Ecosyste.ms: Awesome

An open API service indexing awesome lists of open source software.

Awesome Lists | Featured Topics | Projects

https://github.com/ingmarboeschen/jatsdecoder

A text extraction and manipulation toolset for NISO-JATS coded XML files
https://github.com/ingmarboeschen/jatsdecoder

cermine niso-jats pubmedcentral r text-extraction text-mining xml-files

Last synced: 27 days ago
JSON representation

A text extraction and manipulation toolset for NISO-JATS coded XML files

Awesome Lists containing this project

README

        

# JATSdecoder
A metadata and text extraction and text manipulation tool set for the statistical programming language [R](www.r-project.org).

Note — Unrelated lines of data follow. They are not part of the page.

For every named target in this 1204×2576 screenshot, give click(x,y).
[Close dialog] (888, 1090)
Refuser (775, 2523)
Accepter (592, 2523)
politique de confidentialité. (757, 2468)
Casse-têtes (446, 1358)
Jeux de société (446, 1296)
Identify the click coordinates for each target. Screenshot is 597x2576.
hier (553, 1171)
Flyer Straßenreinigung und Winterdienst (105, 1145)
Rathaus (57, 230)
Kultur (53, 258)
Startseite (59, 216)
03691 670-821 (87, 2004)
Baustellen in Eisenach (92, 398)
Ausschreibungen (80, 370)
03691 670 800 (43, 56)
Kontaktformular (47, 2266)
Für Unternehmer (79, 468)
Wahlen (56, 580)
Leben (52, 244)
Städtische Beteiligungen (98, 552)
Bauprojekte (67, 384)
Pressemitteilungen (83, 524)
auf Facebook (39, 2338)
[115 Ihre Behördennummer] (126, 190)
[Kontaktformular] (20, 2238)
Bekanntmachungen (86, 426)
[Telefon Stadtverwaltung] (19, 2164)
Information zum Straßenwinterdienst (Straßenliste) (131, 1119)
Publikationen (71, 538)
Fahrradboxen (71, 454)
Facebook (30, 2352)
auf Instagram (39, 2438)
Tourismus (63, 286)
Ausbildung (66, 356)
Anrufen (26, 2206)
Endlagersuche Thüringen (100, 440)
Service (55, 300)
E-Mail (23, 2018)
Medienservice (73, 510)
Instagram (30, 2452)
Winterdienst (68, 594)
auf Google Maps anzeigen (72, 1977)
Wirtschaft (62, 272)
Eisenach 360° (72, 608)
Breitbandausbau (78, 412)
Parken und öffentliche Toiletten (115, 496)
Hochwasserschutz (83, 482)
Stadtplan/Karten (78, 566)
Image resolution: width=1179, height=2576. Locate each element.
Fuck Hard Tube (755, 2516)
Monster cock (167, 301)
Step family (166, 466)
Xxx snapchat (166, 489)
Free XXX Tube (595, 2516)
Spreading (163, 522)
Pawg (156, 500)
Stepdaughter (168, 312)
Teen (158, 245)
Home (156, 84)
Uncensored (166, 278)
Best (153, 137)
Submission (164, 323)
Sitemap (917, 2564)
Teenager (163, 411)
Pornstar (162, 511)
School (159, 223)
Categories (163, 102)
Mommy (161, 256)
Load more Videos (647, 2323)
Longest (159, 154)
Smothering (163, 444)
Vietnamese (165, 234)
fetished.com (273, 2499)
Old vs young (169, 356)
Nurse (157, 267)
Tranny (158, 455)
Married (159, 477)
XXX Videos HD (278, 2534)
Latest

**JATSdecoder** facilitates text mining projects on scientific articles by enabling an individual selection of metadata and text parts.
Its function `JATSdecoder()` extracts metadata, sectioned text and reference list from [NISO-JATS](https://jats.nlm.nih.gov/publishing/tag-library/1.1d2/index.html) coded XML files.
The function `study.character()` uses the `JATSdecoder()` result to perform fine-tuned text extraction tasks to identify key study characteristics like statistical methods used, alpha-error, statistical results reported in text and others.

Note:
- PDF article collections can be converted to NISO-JATS coded XML files with the open source software [CERMINE](https://github.com/CeON/CERMINE).
- To extract statistical test results reported in simple/unpublished PDF documents with JATSdecoder::get.stats(), the R package [pdftools](https://cran.r-project.org/web/packages/pdftools/) and its function pdf_text() may help to extract textual content (be aware that tabled content may cause corrupt text).

Note too:
- A minimal web app to extract statistical results from textual resources with get.stats() is hosted at:
[https://get-stats.app](https://get-stats.app)
- An interactive web application to analyze study characteristics of articles stored in the PubMed Central database and perform an individual article selection by study characteristcs is hosted at:
[https://scianalyzer.com/](https://scianalyzer.com/)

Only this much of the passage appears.